Directions for this task -
Select the lines below containing the word "arrow".

The records -
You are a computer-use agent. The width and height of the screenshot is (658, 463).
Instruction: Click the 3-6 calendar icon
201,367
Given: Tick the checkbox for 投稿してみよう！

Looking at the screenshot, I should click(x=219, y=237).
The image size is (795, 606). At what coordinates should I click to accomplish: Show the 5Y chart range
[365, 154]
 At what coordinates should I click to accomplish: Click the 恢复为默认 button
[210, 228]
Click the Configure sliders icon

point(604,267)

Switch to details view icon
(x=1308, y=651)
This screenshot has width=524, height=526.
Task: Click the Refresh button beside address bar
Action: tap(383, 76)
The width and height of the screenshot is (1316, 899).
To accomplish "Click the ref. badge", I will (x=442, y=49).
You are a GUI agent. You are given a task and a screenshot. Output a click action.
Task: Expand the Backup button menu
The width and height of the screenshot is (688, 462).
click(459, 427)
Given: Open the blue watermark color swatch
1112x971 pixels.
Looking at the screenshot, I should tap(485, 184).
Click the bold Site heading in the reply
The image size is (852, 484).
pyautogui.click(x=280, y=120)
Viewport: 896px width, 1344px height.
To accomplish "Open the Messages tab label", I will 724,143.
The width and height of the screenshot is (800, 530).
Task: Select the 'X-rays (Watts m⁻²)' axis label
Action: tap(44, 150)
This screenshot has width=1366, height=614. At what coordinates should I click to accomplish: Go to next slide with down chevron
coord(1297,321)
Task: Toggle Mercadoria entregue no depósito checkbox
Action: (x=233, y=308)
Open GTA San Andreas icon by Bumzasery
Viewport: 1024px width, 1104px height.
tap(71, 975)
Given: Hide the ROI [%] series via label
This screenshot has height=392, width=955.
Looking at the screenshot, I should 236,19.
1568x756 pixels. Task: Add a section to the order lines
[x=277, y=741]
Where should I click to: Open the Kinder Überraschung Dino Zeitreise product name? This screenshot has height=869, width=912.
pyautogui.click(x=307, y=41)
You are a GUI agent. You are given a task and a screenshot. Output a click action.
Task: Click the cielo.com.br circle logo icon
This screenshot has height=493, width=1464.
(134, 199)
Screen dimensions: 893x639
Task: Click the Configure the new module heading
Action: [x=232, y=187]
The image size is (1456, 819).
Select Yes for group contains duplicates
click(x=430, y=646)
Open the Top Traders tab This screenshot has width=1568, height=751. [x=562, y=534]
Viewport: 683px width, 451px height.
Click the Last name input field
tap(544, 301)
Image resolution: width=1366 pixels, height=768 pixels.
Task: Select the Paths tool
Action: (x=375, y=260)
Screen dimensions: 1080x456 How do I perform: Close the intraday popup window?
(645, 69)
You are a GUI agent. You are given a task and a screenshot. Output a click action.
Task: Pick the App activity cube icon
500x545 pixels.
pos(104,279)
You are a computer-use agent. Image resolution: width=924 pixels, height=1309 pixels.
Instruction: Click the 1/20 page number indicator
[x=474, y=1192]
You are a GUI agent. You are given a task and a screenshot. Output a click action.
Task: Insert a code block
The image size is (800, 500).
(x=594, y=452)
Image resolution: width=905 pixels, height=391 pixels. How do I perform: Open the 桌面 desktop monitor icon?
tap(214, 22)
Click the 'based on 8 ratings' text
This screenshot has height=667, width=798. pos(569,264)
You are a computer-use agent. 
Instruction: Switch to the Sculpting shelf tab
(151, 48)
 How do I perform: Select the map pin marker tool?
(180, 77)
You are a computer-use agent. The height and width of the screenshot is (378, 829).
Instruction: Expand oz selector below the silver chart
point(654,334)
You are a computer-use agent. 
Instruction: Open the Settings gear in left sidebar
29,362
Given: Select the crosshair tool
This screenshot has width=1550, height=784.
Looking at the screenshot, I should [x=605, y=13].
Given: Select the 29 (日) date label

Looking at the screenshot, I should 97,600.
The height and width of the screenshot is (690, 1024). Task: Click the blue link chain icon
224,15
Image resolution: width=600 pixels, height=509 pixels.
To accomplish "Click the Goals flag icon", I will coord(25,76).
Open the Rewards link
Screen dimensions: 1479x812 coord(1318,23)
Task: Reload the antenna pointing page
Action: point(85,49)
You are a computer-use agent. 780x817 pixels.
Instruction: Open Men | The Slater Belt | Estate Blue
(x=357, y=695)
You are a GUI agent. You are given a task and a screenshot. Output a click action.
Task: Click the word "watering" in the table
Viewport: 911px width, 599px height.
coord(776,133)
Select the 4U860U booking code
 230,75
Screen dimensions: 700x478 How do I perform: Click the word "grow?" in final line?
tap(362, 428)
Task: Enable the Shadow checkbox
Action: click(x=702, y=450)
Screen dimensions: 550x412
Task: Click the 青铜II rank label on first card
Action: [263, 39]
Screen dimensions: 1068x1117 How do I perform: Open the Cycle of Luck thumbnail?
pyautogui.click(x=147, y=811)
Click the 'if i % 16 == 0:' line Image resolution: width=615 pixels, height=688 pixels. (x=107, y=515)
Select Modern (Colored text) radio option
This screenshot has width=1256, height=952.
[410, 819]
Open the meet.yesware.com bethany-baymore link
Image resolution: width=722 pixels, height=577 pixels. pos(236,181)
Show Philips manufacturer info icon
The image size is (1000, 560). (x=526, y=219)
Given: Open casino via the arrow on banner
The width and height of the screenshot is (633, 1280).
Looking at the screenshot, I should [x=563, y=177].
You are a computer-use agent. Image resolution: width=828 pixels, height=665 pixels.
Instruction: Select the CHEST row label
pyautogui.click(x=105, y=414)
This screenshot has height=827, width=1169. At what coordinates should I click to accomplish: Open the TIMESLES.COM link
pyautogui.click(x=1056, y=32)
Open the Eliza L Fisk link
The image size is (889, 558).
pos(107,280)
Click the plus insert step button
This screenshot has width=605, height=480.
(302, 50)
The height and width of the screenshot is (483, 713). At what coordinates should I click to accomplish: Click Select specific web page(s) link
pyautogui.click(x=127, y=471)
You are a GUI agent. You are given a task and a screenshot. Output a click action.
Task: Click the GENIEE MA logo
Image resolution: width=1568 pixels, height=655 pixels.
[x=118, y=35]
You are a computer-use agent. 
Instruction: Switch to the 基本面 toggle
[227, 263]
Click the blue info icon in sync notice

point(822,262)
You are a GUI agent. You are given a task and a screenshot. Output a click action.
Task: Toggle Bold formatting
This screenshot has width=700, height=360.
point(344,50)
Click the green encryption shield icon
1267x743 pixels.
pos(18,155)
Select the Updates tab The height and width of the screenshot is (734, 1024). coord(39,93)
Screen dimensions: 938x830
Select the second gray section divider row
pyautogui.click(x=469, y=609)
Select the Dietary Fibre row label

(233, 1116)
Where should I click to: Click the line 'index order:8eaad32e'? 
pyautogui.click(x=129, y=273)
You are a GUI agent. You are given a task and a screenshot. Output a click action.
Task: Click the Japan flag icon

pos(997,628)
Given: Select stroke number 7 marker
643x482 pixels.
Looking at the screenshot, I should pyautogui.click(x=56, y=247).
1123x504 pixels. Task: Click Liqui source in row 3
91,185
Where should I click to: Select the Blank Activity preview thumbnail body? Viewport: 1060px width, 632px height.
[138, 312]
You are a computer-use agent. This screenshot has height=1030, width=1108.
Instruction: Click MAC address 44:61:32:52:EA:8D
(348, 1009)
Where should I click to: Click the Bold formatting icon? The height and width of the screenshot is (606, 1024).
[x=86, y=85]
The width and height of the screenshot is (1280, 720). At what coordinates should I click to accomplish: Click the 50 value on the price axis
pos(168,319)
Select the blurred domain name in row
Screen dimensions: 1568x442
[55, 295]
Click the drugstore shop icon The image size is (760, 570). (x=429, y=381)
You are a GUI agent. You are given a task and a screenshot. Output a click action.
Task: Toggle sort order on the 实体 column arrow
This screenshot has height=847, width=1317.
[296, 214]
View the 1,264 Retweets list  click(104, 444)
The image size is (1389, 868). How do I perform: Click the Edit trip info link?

Answer box -
Given: Open casino via the arrow on banner
Task: Toggle sort order on the 实体 column arrow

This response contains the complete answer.